What's the issue with Bryant, who looks like an elite wideout at times and disappears at others? There are, unsurprisingly, a number of theories. Cowboys owner Jerry Jones suggests Bryant needs to concentrate harder on learning and running his routes, for instance. And Bryant is a second-year pro who's missed chunks of his first two seasons due to injury, so it's possible time will take care of that.
But as Tim MacMahon writes on ESPNDallas.com, Bryant wears No. 88 for the Cowboys. And because of a couple of guys who wore that number in the past -- Drew Pearson and Michael Irvin -- there's significance and no small bit of pressure that comes with that uniform number.
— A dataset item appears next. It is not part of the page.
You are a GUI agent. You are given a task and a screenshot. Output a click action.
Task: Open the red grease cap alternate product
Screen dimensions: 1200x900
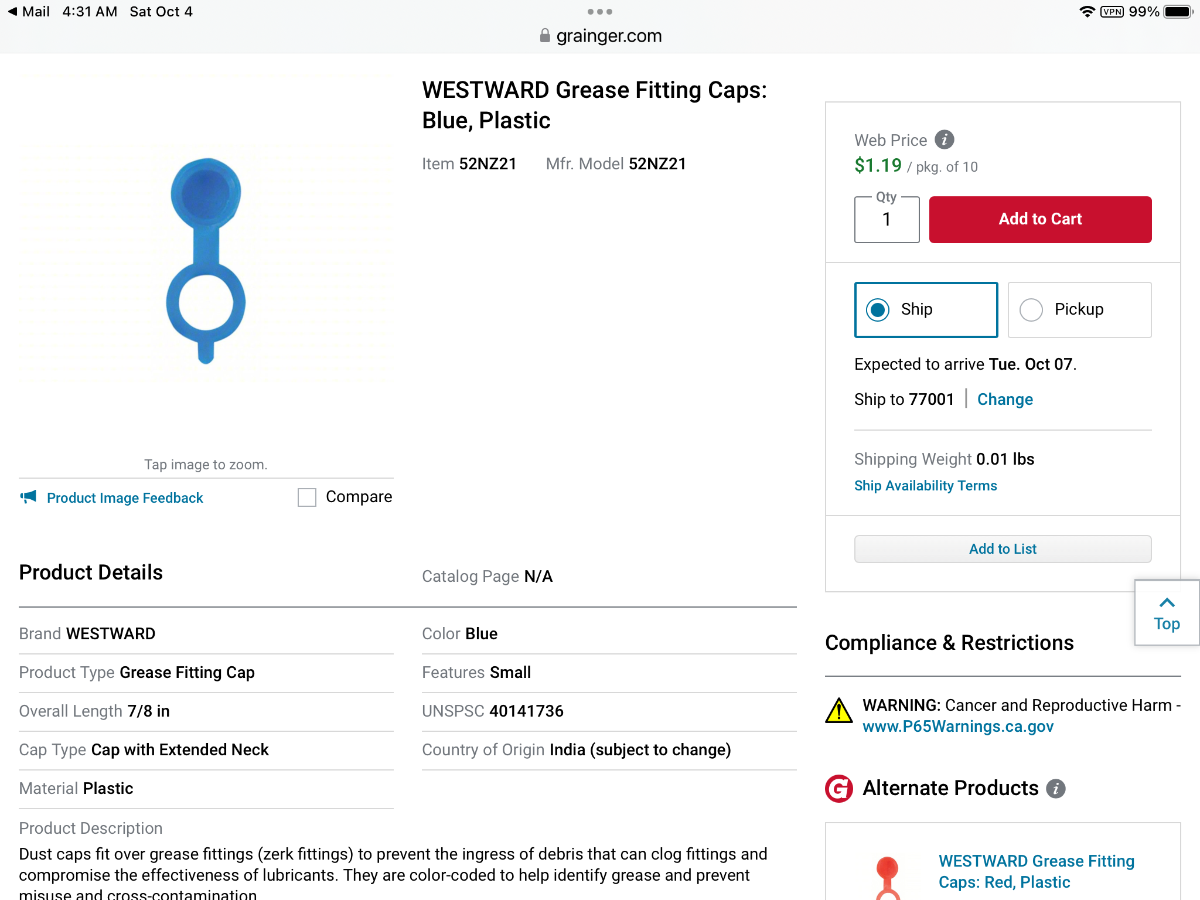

Tim worries that Bryant may be at risk of emulating another, far more disappointing No. 88:
This is such a rare talent that Jones deemed it worth the risk to trade up to end the first-round freefall. The Cowboys decided they could live with the downside to get top-10 quality with the 24th overall pick despite being burned by a similar gamble on Antonio Bryant, a Biletnikoff Award winner whose character issues caused him to slide to the bottom of the 2002 second round.
While Dez Bryant has a clean criminal record, he is guilty of chronic immaturity and irresponsibility. That has manifested itself in many ways during his brief pro career.
There haven't been any unforgivable incidents -- like, oh, throwing a sweaty jersey in the head coach's face on the practice field -- but Bryant's behavioral paper cuts have caused plenty of blood to be lost.
He racked up six figures worth of fines for being late to meetings and rehab sessions as a rookie, an issue he has improved but not eliminated this season. There was the well-publicized, silly run-in over sagging pants with off-duty police working as security at an upscale mall. He still hasn't settled one of his two six-figure debts for jewelry and tickets acquired before the draft. And on and on and on.
That immaturity is also evident in Bryant's game.
A worthwhile point, but again, too early to say. Bryant can be anything he wants to be if he hones his talent and works on his game. But that "other" Bryant who wore 88 so recently for the Cowboys stands as a worthwhile reminder of what can happen when you don't. And until we see Dez Bryant perform with the kind of consistent, healthy brilliance that represents his talent level, we're always going to wonder if his other issues will end up being the story of his career.